In July, I started training again for Newport marathon, which takes place on 24th October. Last year, I made it most of the way through training for Brighton marathon before it was cancelled due to Covid. I made a half-hearted start on training for Newport in January this year, but I was fairly confident it would be postponed from April, and it was!
I follow Newport marathon’s own 15-week training plan, which works well for me and my life.
For the first couple of weeks, I must admit I forgot I was even training for a marathon. I was already running a lot more miles in a week than were on the plan.

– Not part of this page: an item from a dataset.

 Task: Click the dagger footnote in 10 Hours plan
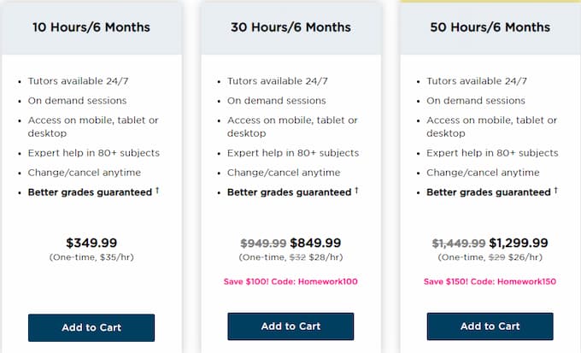click(157, 191)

And there didn’t seem any point in starting to run less just to fit in with it.
So the only changes I made to my usual routine were to slow my Sunday long run down a bit – to 9:30 minute miles – and introduce a body conditioning session every week.
Although I totally forgot to do the body conditioning on week 2.

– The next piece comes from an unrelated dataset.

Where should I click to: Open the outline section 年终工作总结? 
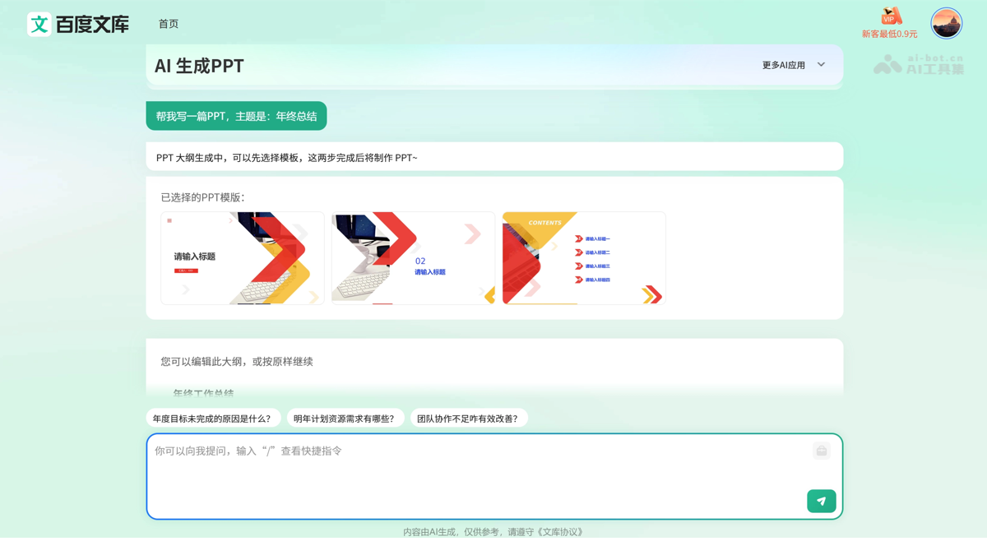[x=203, y=394]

And keeping a consistent 9:30 time was actually quite challenging.
But I did at least manage to do my tempo run on week 2 – basically a slow start, then five minute quicker runs (supposed to be about 60-80% of capacity, but I suspect mine were quicker than that), with 1 minute 30 recovery in between.
The plan is slightly all over the place with some days in minutes, some in miles and some in kilometres. Whereas I run very much in miles. So I always convert my plan to the nearest mile – if it says 45 minutes, I convert that to five miles.
Working on that basis, week 3 was supposed to be 23 miles, but I only managed 21 because of our trip to Edinburgh. We did run in Edinburgh, but didn’t manage to do the right type of run at the right time.
Week 4 is when it finally felt like I was actually doing marathon training. During the midweek, I had two five mile runs and a six mile run on consecutive days, which felt really good. Then I did Lanhydrock parkrun on the Saturday and 11 miles on the Sunday – a total of 30 miles.
Week 5 was pretty full-on, with a total of 33 miles. I did my first 30 minute interval training session, which was exhausting. My husband has never done one of these before and he found it pretty tough too. I also had my longest midweek run of the plan to date – seven miles – and the first time I had to run further than parkrun on a Saturday morning. The week was finished off with a 13 mile run.
Week 6 was another busy week of running – totalling 34 miles. After body conditioning on the Monday, I did five miles on Tuesday and six miles on Wednesday, followed by another six miles on Friday. I did a fast parkrun at a new course, The Old Showfield, on Saturday and finished the week with 14 miles. We were on holiday in Center Parcs, so 14 miles was basically three laps of the village. We had lots of company – with my eldest running 12 miles, my sister and brother-in-law running 10 and my daughter running six.